Uma mudança radical na vida da família. Da plantação do café para o barro nas mãos do oleiro Sola. Sem nenhuma experiência no ramo, Pedro teve ousadia na mudança de negócio e muita determinação. Era um trabalho artesanal, árduo e perigoso pelos processos rudimentares com a fabricação dos tijolos e telhas feitas manualmente uma a uma. De segunda a domingo, dia e noite, os fornos mantinham-se ligados com muita lenha queimada. A cidade de Sorocaba crescia em construções e a demanda desses materiais essenciais ganhava pela qualidade artesanal da cerâmica do Pedro Sola e irmãos, a preferência de compra dos sorocabanos. Foram muitos anos de trabalho do casal Pedro e Eugênia formando a sua descendência de filhos e produzindo sua marca estampada Sola em tijolos e telhas. Com a expansão de novas olarias e outros comércios dos membros da família Sola, foi criada a divisão na sociedade desses empreendedores na cidade. Pedro Sola ficou com a olaria original na rua Campos Sales, 624. Uma empresa ícone nesse segmento.

#### Dados de origem:
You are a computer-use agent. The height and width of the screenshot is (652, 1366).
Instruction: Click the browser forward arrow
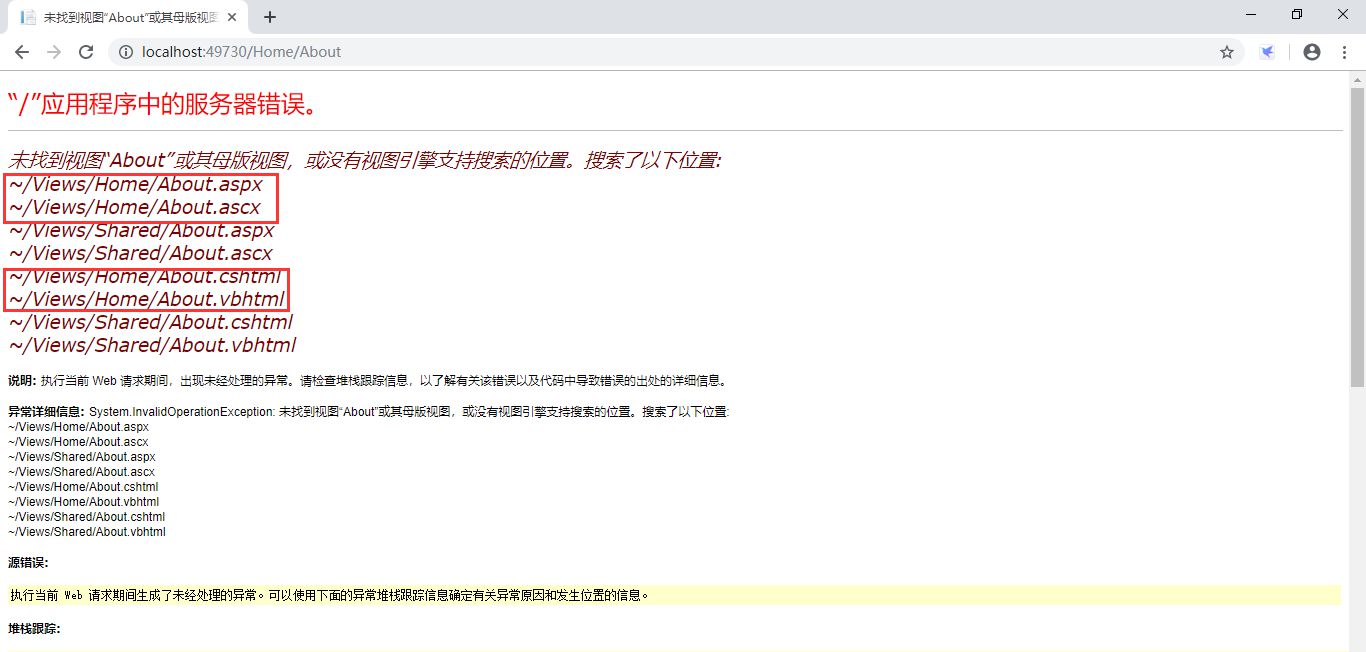54,52
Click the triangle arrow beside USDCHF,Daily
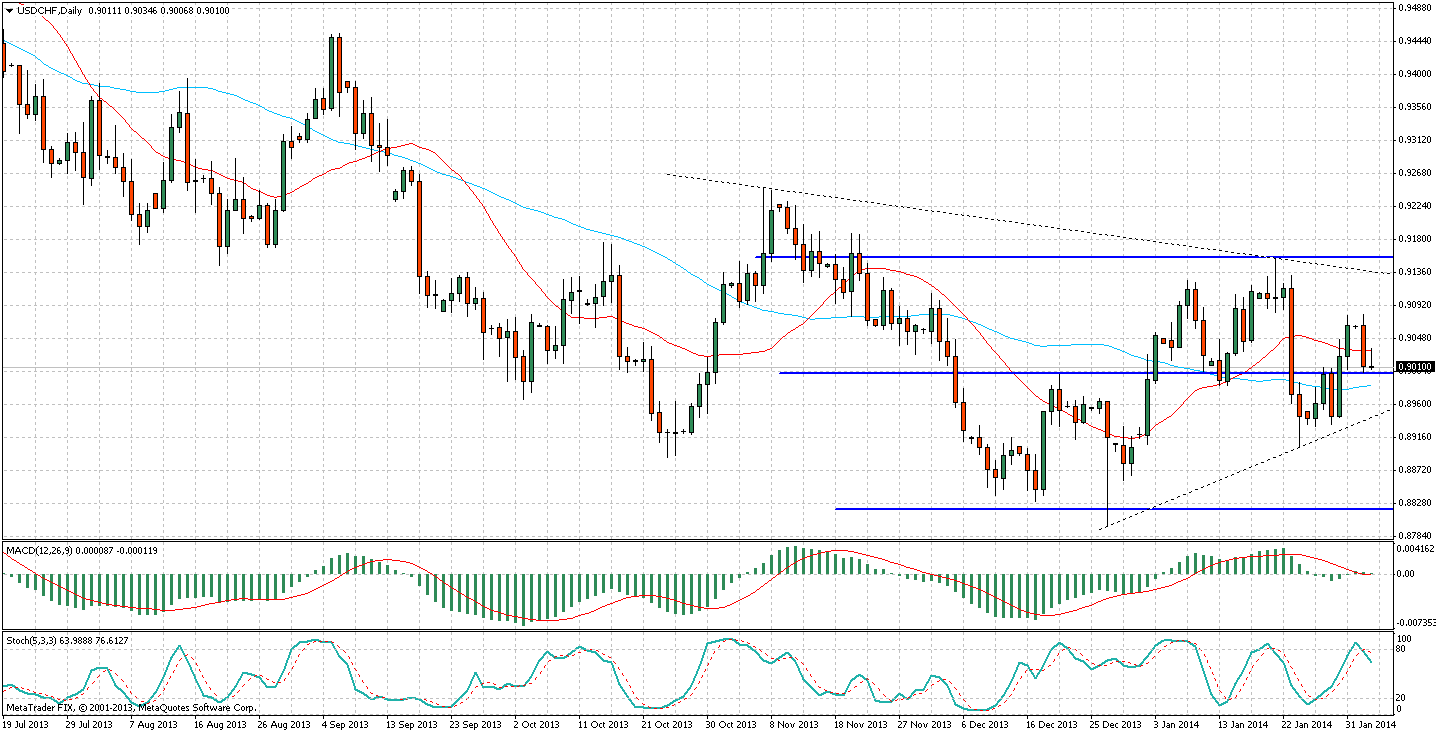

#### A tarefa:
Responda com base no texto sobre a olaria de Pedro Sola:
(a) De qual atividade a família veio antes de trabalhar com o barro?
(b) Em que dias e horários os fornos permaneciam ligados?
(c) Em que endereço ficava a olaria original que coube a Pedro Sola?

#### Resultado da tarefa:
(a) Da plantação do café.
(b) De segunda a domingo, dia e noite.
(c) Na rua Campos Sales, 624.